**Data supplied**
══════════
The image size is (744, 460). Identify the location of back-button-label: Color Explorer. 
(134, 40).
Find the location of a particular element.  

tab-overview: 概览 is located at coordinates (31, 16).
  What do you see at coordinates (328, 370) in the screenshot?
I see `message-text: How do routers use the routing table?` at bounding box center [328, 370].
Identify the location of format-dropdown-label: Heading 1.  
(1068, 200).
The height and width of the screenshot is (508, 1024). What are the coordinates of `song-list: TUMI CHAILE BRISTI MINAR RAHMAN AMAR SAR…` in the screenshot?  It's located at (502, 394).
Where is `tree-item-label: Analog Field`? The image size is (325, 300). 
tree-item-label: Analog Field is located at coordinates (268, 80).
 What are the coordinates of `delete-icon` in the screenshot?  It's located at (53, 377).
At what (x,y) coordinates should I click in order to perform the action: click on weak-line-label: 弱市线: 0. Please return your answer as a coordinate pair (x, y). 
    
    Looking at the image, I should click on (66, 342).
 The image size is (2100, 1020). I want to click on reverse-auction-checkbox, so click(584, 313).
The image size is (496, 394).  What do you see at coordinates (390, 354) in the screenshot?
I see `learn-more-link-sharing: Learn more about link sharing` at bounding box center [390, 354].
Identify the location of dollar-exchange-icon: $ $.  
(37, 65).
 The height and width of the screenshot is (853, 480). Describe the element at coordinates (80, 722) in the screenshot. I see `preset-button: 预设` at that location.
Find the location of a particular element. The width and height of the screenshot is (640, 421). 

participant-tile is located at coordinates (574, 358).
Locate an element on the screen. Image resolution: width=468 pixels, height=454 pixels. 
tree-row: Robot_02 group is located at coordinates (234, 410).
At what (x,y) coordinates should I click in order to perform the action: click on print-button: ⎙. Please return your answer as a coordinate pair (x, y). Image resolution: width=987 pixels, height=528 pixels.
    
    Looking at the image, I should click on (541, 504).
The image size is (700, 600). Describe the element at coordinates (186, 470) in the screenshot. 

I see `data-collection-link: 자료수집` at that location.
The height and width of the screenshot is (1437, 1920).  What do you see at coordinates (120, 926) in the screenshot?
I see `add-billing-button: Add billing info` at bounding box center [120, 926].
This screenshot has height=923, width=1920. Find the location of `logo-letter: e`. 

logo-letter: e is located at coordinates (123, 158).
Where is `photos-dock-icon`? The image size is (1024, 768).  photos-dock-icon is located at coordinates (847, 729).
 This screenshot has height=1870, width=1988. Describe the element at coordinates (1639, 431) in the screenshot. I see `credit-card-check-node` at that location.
══════════
**Problem requirements**
Report every line of the listing above that contains the string "This".

**Task solution**
This screenshot has height=923, width=1920. Find the location of `logo-letter: e`. 
 This screenshot has height=1870, width=1988. Describe the element at coordinates (1639, 431) in the screenshot. I see `credit-card-check-node` at that location.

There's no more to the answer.